Interview réalisée par Marie-Line El Haddad
Pil Gam-sung revient sur l’adaptation du webtoon culte et dévoile les enjeux artistiques d’un film qui réinvente le cinéma de zombies par l’émotion et la fantaisie.
Projeté en ouverture du Festival du Film Coréen à Paris, le 28 octobre 2025, My Daughter is a Zombie a immédiatement conquis le public par son mélange inattendu de comédie, d’horreur et de drame familial. Avec une sensibilité rare, le réalisateur Pil Gam-sung transforme l’histoire d’une adolescente devenue zombie en un conte moderne, lumineux et profondément humain. Dans cet entretien, il revient sur les origines du projet, son approche visuelle singulière et les défis de faire cohabiter rire et émotion au cœur d’un même film.

Marie-Line El Haddad : My Daughter is a Zombie est votre deuxième long métrage, adapté d’un webtoon déjà connu et même décliné en animation. Qu’est-ce qui vous a séduit dans ce projet et pourquoi vouloir l’amener au cinéma ?

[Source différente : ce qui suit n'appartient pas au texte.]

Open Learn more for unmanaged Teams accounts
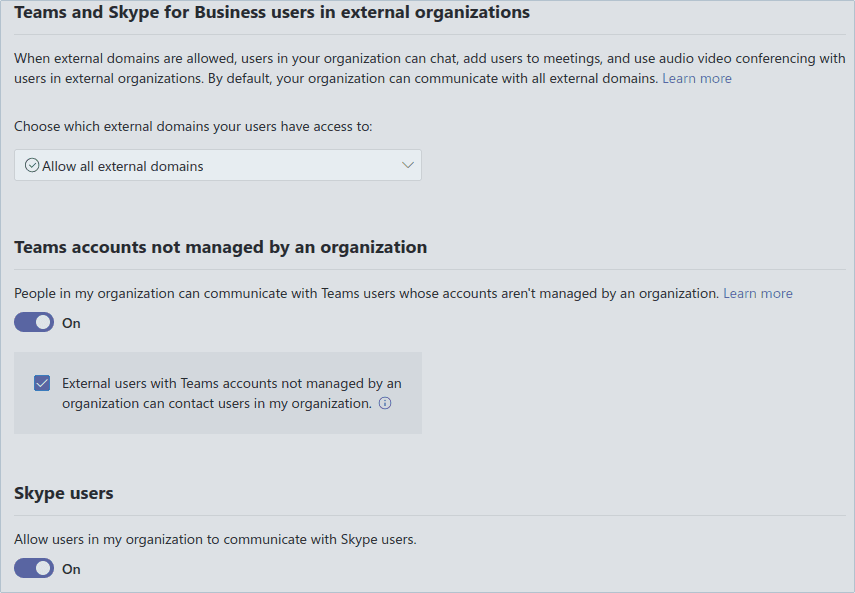(757, 293)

Pil Gam-Sung : Lorsque j’ai reçu la proposition d’adapter ce webtoon, deux aspects m’ont vraiment marqué. Le premier, c’est la question que l’œuvre pose : si la personne que j’aime le plus devenait un zombie, quel choix serais-je capable de faire ? Ce dilemme m’a profondément touché, d’autant plus que je suis père d’une adolescente. Le second point, c’est le ton de l’histoire. Le sujet est triste, une fille qui devient zombie, mais il est traité avec humour et légèreté. J’ai immédiatement été séduit par cette manière d’aborder un thème douloureux de façon plus joyeuse. En Corée, il n’existe pas beaucoup de films qui mélangent un sujet aussi triste avec une tonalité aussi plaisante, et je me suis dit que ce serait un défi intéressant. C’est pour ces deux raisons que j’ai voulu faire ce film, et que j’ai trouvé le projet vraiment attirant.

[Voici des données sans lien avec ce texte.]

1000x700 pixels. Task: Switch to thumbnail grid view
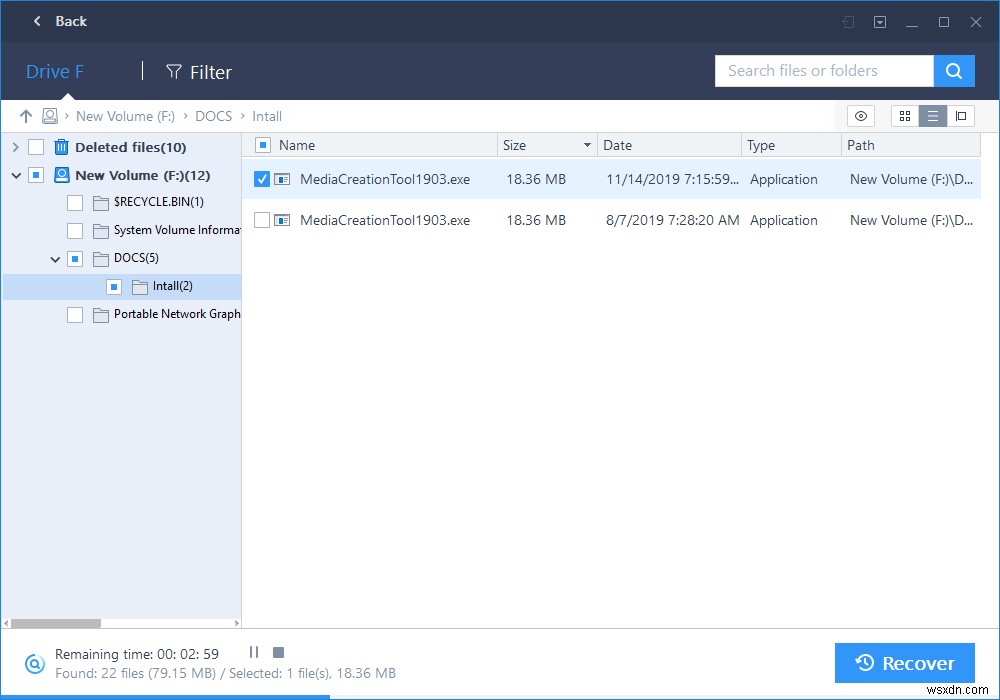(x=904, y=116)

MLEH : Le film mélange comédie, horreur et émotion familiale. Comment avez-vous trouvé le bon ton pour faire coexister ces éléments ?
Pil Gam-Sung : C’était la partie la plus difficile, mais aussi celle qui pouvait donner le plus de sens au film si elle était réussie. Je me répétais sans cesse : “faire rire, faire pleurer, puis refaire rire”. C’était mon intention permanente, et j’en ai beaucoup parlé avec les acteurs, en faisant de nombreuses répétitions. Mais ce qui était le plus important pour moi, c’était le réalisme. Je ne voulais pas que l’humour vienne casser l’authenticité des situations, ni que l’horreur devienne artificielle. Si une scène devient simplement “amusante pour être amusante”, ou “effrayante pour être effrayante”, alors on perd la sincérité de l’histoire. Ce qui permet vraiment à ces genres différents de tenir ensemble, c’est la crédibilité des situations. Le réalisme relie toutes les parties du film.
MLEH : Visuellement, le film est très coloré, presque lumineux, à mille lieues des codes sombres habituels des films de zombies. Pourquoi avoir fait ce choix ?
Pil Gam-Sung : Même si le titre évoque un film de zombies, je ne voulais pas que le film ressemble aux autres œuvres du genre. Je ne voulais pas en reprendre les clichés. Dès ma première rencontre avec le directeur artistique et le chef opérateur, je leur ai dit que je voulais que le film donne l’impression de tourner les pages d’un livre de contes. Je voulais vraiment quelque chose comme : “Il était une fois, dans un village en bord de mer, vivait une petite zombie…”. Pour cela, je me suis beaucoup référé à l’œuvre d’Anthony Browne, un auteur britannique que j’aime énormément. Ses illustrations sont réalistes mais très colorées, et c’est ce contraste que je voulais retrouver dans le film : un univers vivant, presque enfantin, malgré un sujet triste.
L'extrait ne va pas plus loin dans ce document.